Volkswagen's press plant in Zwickau, Germany — Photo: Jan Woitas/dpa/ZUMA

"When it comes to digitization today, Germany has a lot of catching up to do with the relevant infrastructure, such as the expansion of fiber optics, but also with digital administration," says Stefan Kooths, Director of the Economic and Growth Research Center at the Kiel Institute for the World Economy (IfW Kiel).

For a long time now, the country has made no adjustments to its pension system to ward off the imminent demographic problems caused by an increasingly aging population. "The social security system is not future-proof," says Kooths. The most recent changes have come at the expense of future generations and taxpayers, the economist says.

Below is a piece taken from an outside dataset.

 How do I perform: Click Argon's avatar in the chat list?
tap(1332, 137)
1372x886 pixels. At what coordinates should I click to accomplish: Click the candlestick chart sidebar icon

Low euro exchange rates favored German exports

Nevertheless, things seemed to go well for the German economy at the start of the Merkel era. In part, this can be explained by the economic downturn caused by the euro debt crisis of 2011-2012. Unlike in the previous decade, the low euro exchange rate favored German exports and made money flow into German coffers. And since then-European Central Bank president Mario Draghi's decision to save the euro "whatever it takes" in 2012, this money has become cheaper and cheaper.

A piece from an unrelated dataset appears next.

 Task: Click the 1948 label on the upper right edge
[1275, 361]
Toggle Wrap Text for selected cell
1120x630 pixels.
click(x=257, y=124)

In the long run, these factors inflated the prices of real estate and other sectors but failed to contribute to the future viability of the country. "With the financial crisis and the national debt crisis that followed, economic policy got into crisis mode, and it never emerged from it again," says DZ chief economist Holstein. Policy, he explains, was geared towards countering crises and maintaining the status quo. "The goal of remaining competitive fell to the background, as did issues concerning the future."

In the traditional field of manufacturing, the situation deteriorated significantly. The Institut der Deutschen Wirtschaft (IW), which regularly measures and compares the competitiveness of industries in different countries, recently concluded that German companies have lost many of the advantages they had gained. The high level of productivity, which used to be one of the country's strengths, faltered in the years before the pandemic.

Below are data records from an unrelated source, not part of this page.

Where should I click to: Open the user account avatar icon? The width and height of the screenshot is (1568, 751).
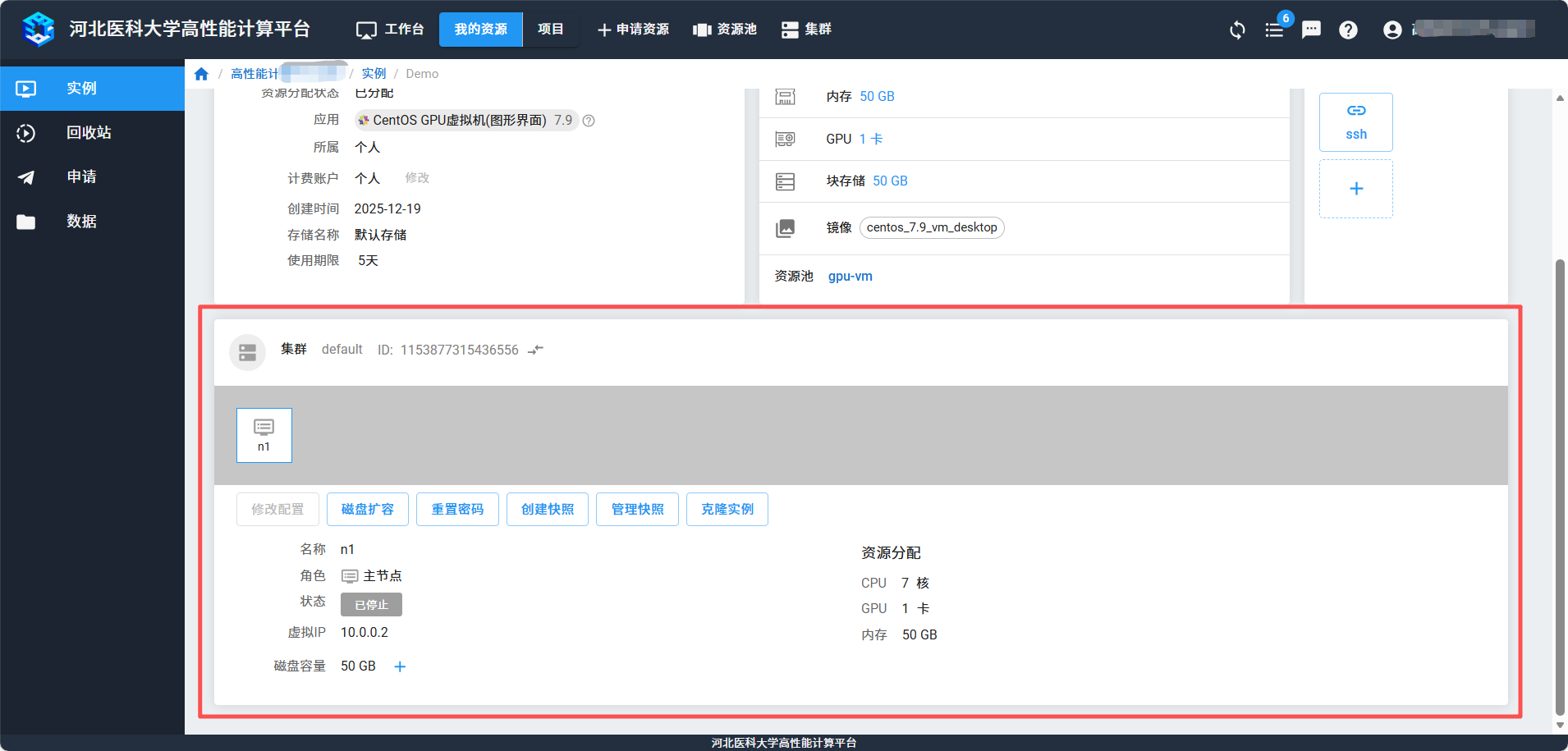(x=1392, y=30)
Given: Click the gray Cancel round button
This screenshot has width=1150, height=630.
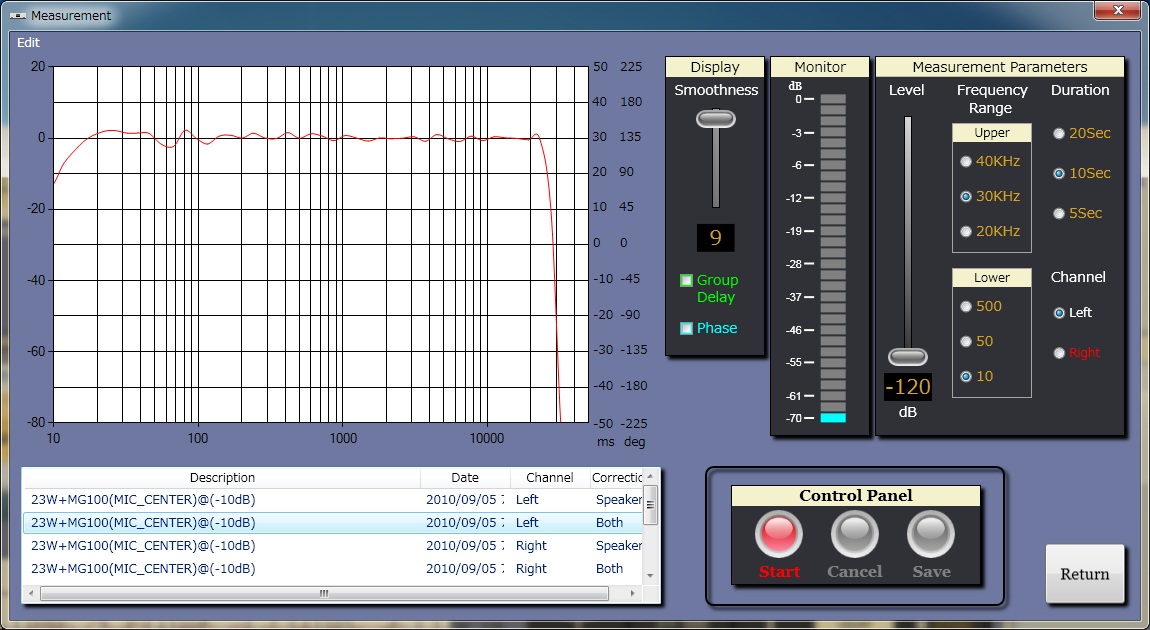Looking at the screenshot, I should 854,535.
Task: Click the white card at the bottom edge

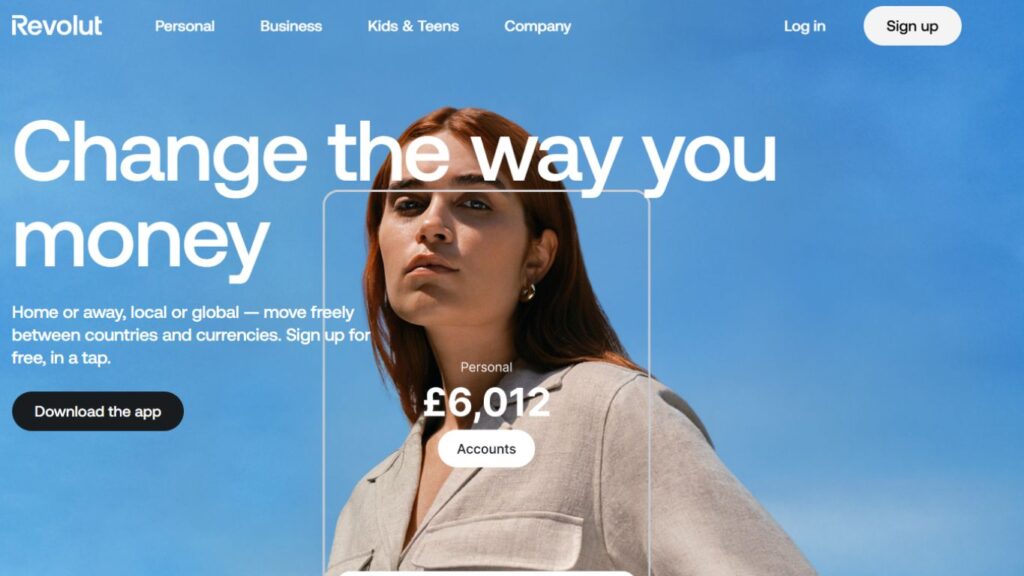Action: point(487,573)
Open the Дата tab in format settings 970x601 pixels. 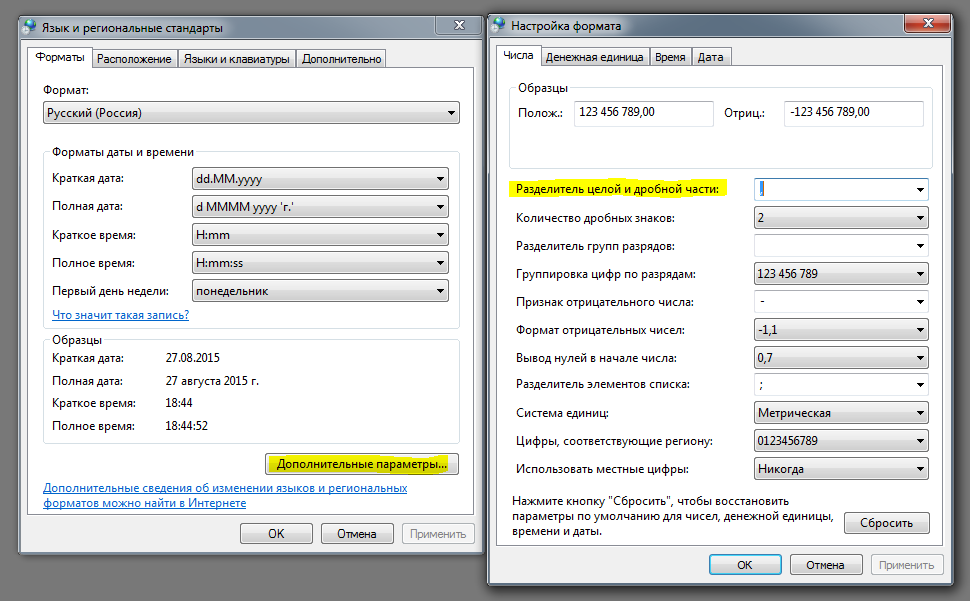pyautogui.click(x=710, y=57)
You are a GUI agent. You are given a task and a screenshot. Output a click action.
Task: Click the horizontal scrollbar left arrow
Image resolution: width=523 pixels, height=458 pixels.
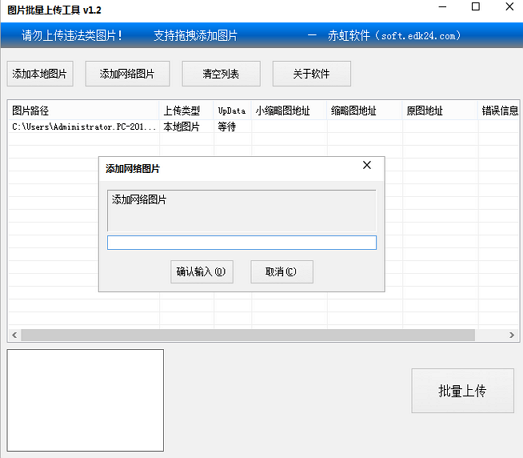tap(14, 335)
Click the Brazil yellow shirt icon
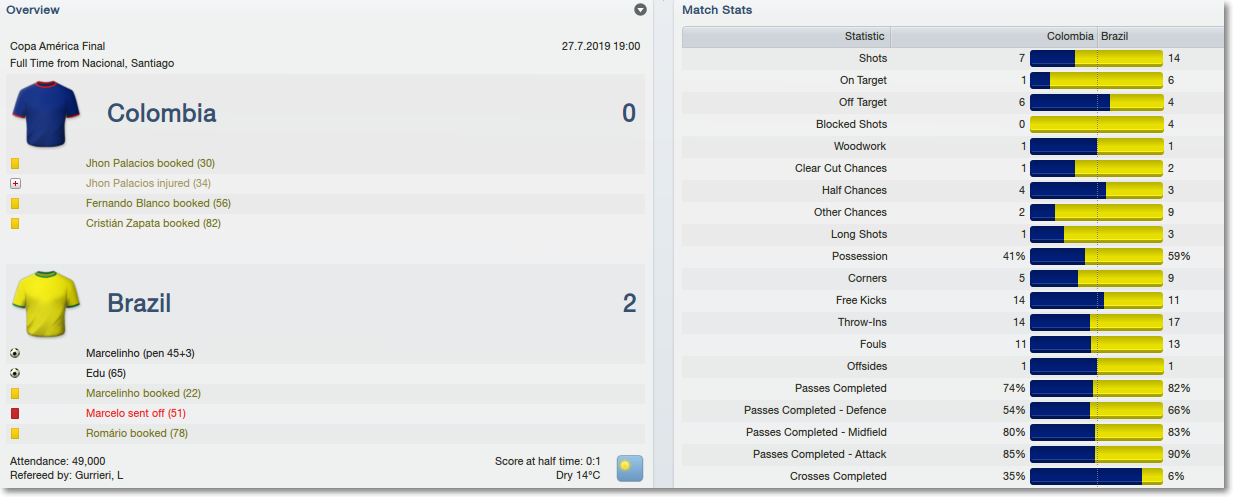This screenshot has height=497, width=1233. 46,303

Kooths, of IfW Kiel, points out that private investment in the German economy has declined in recent years, while the "government quota" in the economy, which describes the amount of government expenditure against the GDP, grew significantly during Merkel's tenure, from 43.5% in 2005 to 46.5% in 2019. Kooths concludes that: "Overall, the state's influence on economic activity has increased significantly."

Another very crucial aspect of competitiveness, at least from the point of view of skilled workers and companies, has been neglected by German politics for years: taxes and social contributions. The country has among the highest taxes on income in Europe, and corporate taxes are also hardly as high as in Germany anywhere in the industrialized world. "In the long run, high tax rates always come at the expense of economic dynamism and can even prevent new companies from being set up," warns Kooths.

Startups can renew an economy and lay the foundation for future prosperity. Between the year 2000 and the Covid-19 crisis, fewer and fewer new companies were created every year. Economists from left to right are unanimous: Angela Merkel is leaving behind a country with considerable need for reform.